Vintage Notes: So, serious is good because the wine has a fresh aroma of maraschino cherries, wild berry fruits, sandalwood, toffee and dried cranberries. It underwent a partial malo-lactic fermentation to fatten the round, broad grape and barrel tannins but maintained a crisp acidity at 6.5g/L and a pH of 3.35. I have now tasted this wine several times since bottling and I really like the rich textural mouthfeel and creamy tannins that finish with a zesty pomegranate and creme brûlée after taste. The wine should be served at cellar temperature of around 55F, so not too cold, so that the 14.1% alcohol will coat your palate and accentuate the fresh flavors of pinot noir. I have enjoyed this wine with all kinds of music; from Sammy Hagar to Heart and from Aerosmith to ZZ Top. I hope this rosé will help you find your muse!
The Label Story
My wife Heather and I were fortunate enough to work with Byron Hoffman on our label design. This process was developed though several meetings at our home in Healdsburg that would sometimes last four or five hours. We talked about our family, my passion for music (rock ‘n’ roll in particular), how the wine business has provided us with an amazing life, and why we decided to pursue this project. We believe Byron very much captured our vision. This was one of the most rewarding processes I have ever been through. It seemed to finally bring our dream to life.

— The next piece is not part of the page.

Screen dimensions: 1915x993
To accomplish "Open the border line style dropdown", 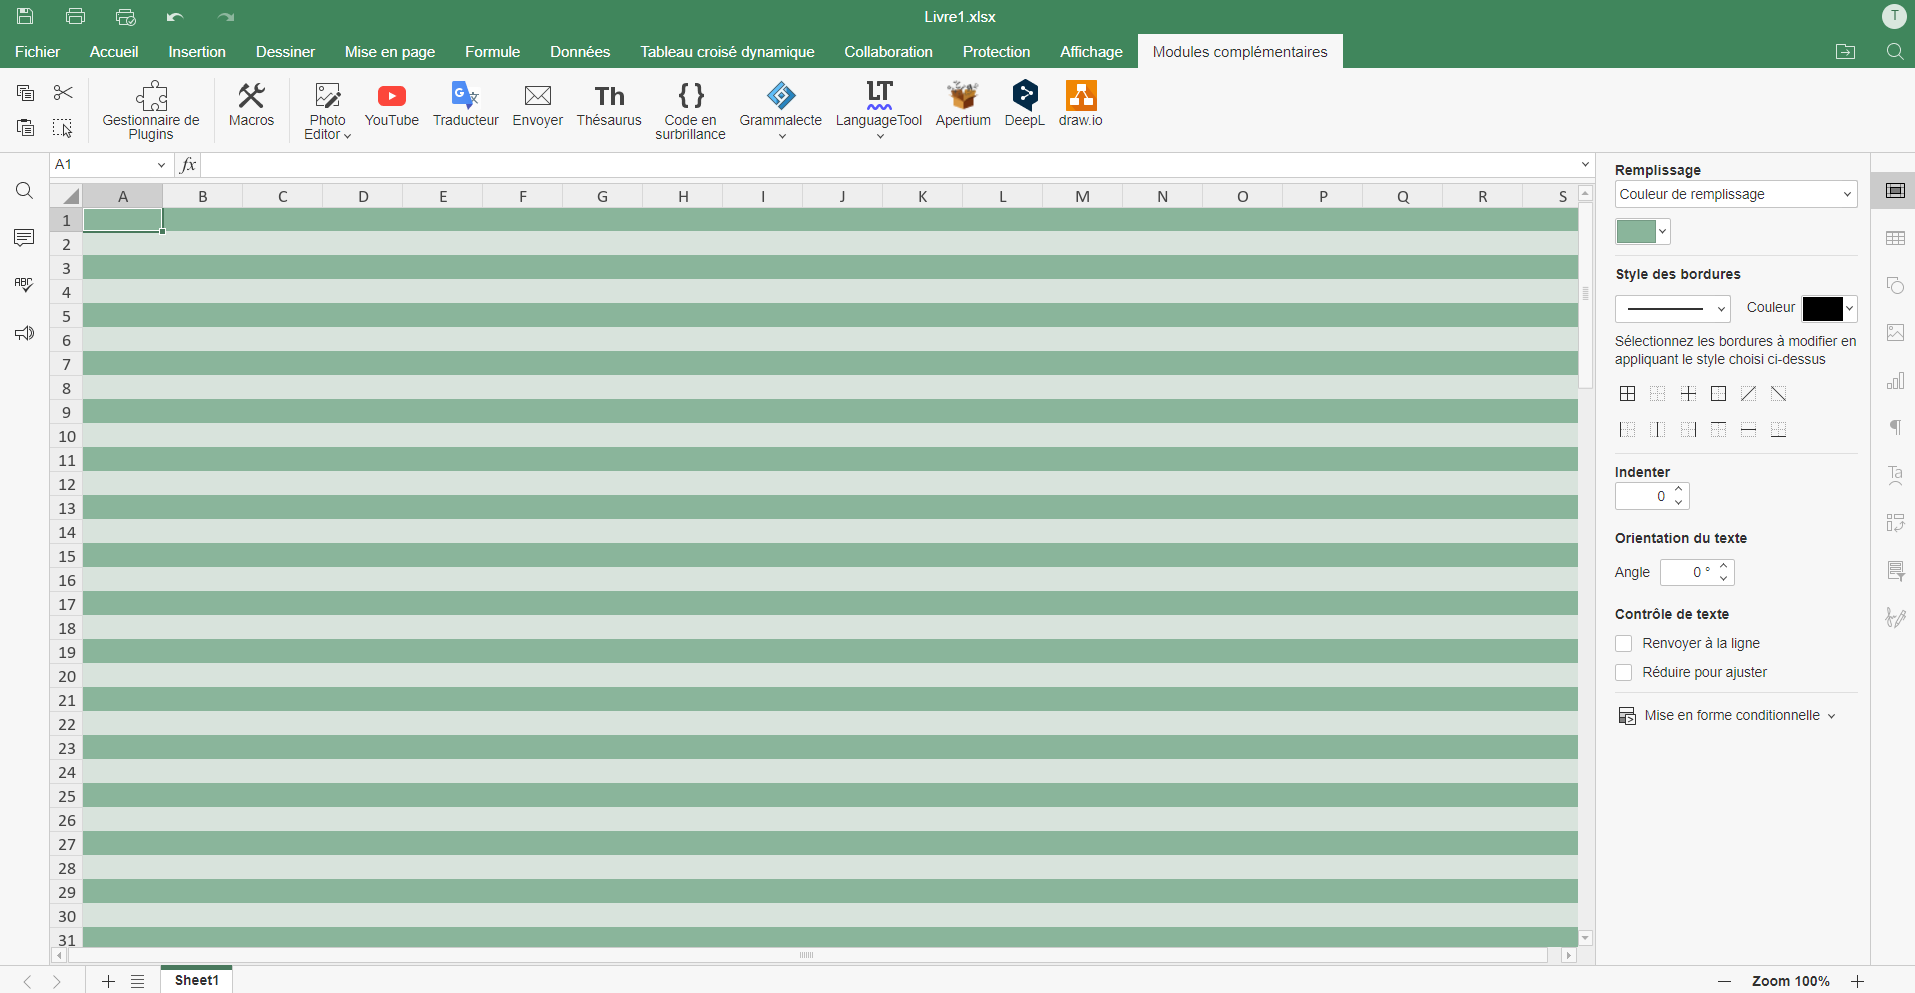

I adamantly resisted having my name “splashed” across the labels, so it may take a much closer look to find it. “Bob Cabral Wines” was used because the name “Cabral” had already be trademarked by a North American company importing Portuguese ports. That was just fine with me. We have used proprietary names for each wine. Each of those names has personal meaning and significance, those names have the largest font you’ll see on each label. Appellation, varietal, and vintage also are visible, since those are the most relevant information to any wine label. Byron deftly added many subtle elements from my fascination of old concert posters: the “bleeding” of color and backward lettering in a sort of balloon font to the color and texture of the paper stock we used. Each label also has a fragment of song lyric that I chose for a number of different reasons. Each is unique and meaningful to me, and I hope you find your own inspiration or muse as you enjoy the wines.
Rat De Cave
The French candle-stand called “Rat de Cave” or Cellar Rat, was the essential working tool used in the wine cellars of Burgundy. Its origin stems from far back in the past. In the year 1000 the Monks of the famous Abbey of Cluny, near Vougeot, used it to illuminate the caves that housed their wine barrels. This provided them with the necessary light to work with the wine barrels throughout the vintage. During fermentation, the colour of the flame showed the eventual evolution of gases as the wines underwent a chemical transformation. The Monks then knew to leave the caves due to lack of oxygen - a “canary” if you will. The handle or “rats tail” provides an easy grip and the hook permits to hang the stand on a nail or the head of an oak barrel. This would allow the Monks to rack the clear wine off of the heavy sediment or lees.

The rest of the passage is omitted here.